What is expected:
All lines below are to be transcribed exactly.

Records from a data source

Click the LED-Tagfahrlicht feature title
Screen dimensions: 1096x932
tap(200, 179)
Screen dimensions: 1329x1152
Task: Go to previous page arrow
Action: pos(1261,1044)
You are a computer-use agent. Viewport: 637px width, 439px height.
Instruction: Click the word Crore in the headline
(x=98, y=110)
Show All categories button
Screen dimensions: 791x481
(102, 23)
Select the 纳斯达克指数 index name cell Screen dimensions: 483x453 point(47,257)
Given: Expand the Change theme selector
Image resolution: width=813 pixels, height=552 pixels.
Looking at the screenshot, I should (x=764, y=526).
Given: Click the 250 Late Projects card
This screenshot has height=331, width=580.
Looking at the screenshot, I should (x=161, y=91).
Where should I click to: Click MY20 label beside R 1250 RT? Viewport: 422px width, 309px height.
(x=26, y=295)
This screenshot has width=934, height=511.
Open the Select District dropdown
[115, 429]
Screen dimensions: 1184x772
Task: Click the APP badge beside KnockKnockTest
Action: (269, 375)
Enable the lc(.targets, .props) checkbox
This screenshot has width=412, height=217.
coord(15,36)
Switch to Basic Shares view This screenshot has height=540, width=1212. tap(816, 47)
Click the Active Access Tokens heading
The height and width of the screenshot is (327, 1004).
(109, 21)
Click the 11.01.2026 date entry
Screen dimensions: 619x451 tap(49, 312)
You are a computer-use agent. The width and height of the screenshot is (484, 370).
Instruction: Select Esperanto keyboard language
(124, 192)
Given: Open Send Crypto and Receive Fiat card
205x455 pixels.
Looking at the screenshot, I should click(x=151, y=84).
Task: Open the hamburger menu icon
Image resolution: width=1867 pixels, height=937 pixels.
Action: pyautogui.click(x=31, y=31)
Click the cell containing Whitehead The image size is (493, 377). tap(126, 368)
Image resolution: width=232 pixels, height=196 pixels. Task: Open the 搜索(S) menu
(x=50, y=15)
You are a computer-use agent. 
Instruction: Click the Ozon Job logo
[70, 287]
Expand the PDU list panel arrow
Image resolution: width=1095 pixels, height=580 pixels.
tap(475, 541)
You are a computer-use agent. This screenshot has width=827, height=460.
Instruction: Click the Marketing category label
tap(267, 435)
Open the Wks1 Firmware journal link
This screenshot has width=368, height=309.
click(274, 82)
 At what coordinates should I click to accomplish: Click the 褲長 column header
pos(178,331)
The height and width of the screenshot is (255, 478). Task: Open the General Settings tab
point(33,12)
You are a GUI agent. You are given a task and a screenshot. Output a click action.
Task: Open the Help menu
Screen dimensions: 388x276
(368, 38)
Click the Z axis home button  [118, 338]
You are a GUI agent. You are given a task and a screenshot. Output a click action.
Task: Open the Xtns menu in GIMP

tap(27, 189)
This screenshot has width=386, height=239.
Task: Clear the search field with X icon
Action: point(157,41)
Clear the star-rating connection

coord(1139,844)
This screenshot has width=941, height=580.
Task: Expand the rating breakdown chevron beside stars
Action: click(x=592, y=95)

Written response:
Click the LED-Tagfahrlicht feature title
Screen dimensions: 1096x932
tap(200, 179)
Screen dimensions: 1329x1152
Task: Go to previous page arrow
Action: pos(1261,1044)
You are a computer-use agent. Viewport: 637px width, 439px height.
Instruction: Click the word Crore in the headline
(x=98, y=110)
Show All categories button
Screen dimensions: 791x481
(102, 23)
Select the 纳斯达克指数 index name cell Screen dimensions: 483x453 point(47,257)
Given: Expand the Change theme selector
Image resolution: width=813 pixels, height=552 pixels.
Looking at the screenshot, I should (x=764, y=526).
Given: Click the 250 Late Projects card
This screenshot has height=331, width=580.
Looking at the screenshot, I should (x=161, y=91).
Where should I click to: Click MY20 label beside R 1250 RT? Viewport: 422px width, 309px height.
(x=26, y=295)
This screenshot has width=934, height=511.
Open the Select District dropdown
[115, 429]
Screen dimensions: 1184x772
Task: Click the APP badge beside KnockKnockTest
Action: (269, 375)
Enable the lc(.targets, .props) checkbox
This screenshot has width=412, height=217.
coord(15,36)
Switch to Basic Shares view This screenshot has height=540, width=1212. tap(816, 47)
Click the Active Access Tokens heading
The height and width of the screenshot is (327, 1004).
(109, 21)
Click the 11.01.2026 date entry
Screen dimensions: 619x451 tap(49, 312)
You are a computer-use agent. The width and height of the screenshot is (484, 370).
Instruction: Select Esperanto keyboard language
(124, 192)
Given: Open Send Crypto and Receive Fiat card
205x455 pixels.
Looking at the screenshot, I should click(x=151, y=84).
Task: Open the hamburger menu icon
Image resolution: width=1867 pixels, height=937 pixels.
Action: pyautogui.click(x=31, y=31)
Click the cell containing Whitehead The image size is (493, 377). tap(126, 368)
Image resolution: width=232 pixels, height=196 pixels. Task: Open the 搜索(S) menu
(x=50, y=15)
You are a computer-use agent. 
Instruction: Click the Ozon Job logo
[70, 287]
Expand the PDU list panel arrow
Image resolution: width=1095 pixels, height=580 pixels.
tap(475, 541)
You are a computer-use agent. This screenshot has width=827, height=460.
Instruction: Click the Marketing category label
tap(267, 435)
Open the Wks1 Firmware journal link
This screenshot has width=368, height=309.
click(274, 82)
 At what coordinates should I click to accomplish: Click the 褲長 column header
pos(178,331)
The height and width of the screenshot is (255, 478). Task: Open the General Settings tab
point(33,12)
You are a GUI agent. You are given a task and a screenshot. Output a click action.
Task: Open the Help menu
Screen dimensions: 388x276
(368, 38)
Click the Z axis home button  [118, 338]
You are a GUI agent. You are given a task and a screenshot. Output a click action.
Task: Open the Xtns menu in GIMP

tap(27, 189)
This screenshot has width=386, height=239.
Task: Clear the search field with X icon
Action: point(157,41)
Clear the star-rating connection

coord(1139,844)
This screenshot has width=941, height=580.
Task: Expand the rating breakdown chevron beside stars
Action: click(x=592, y=95)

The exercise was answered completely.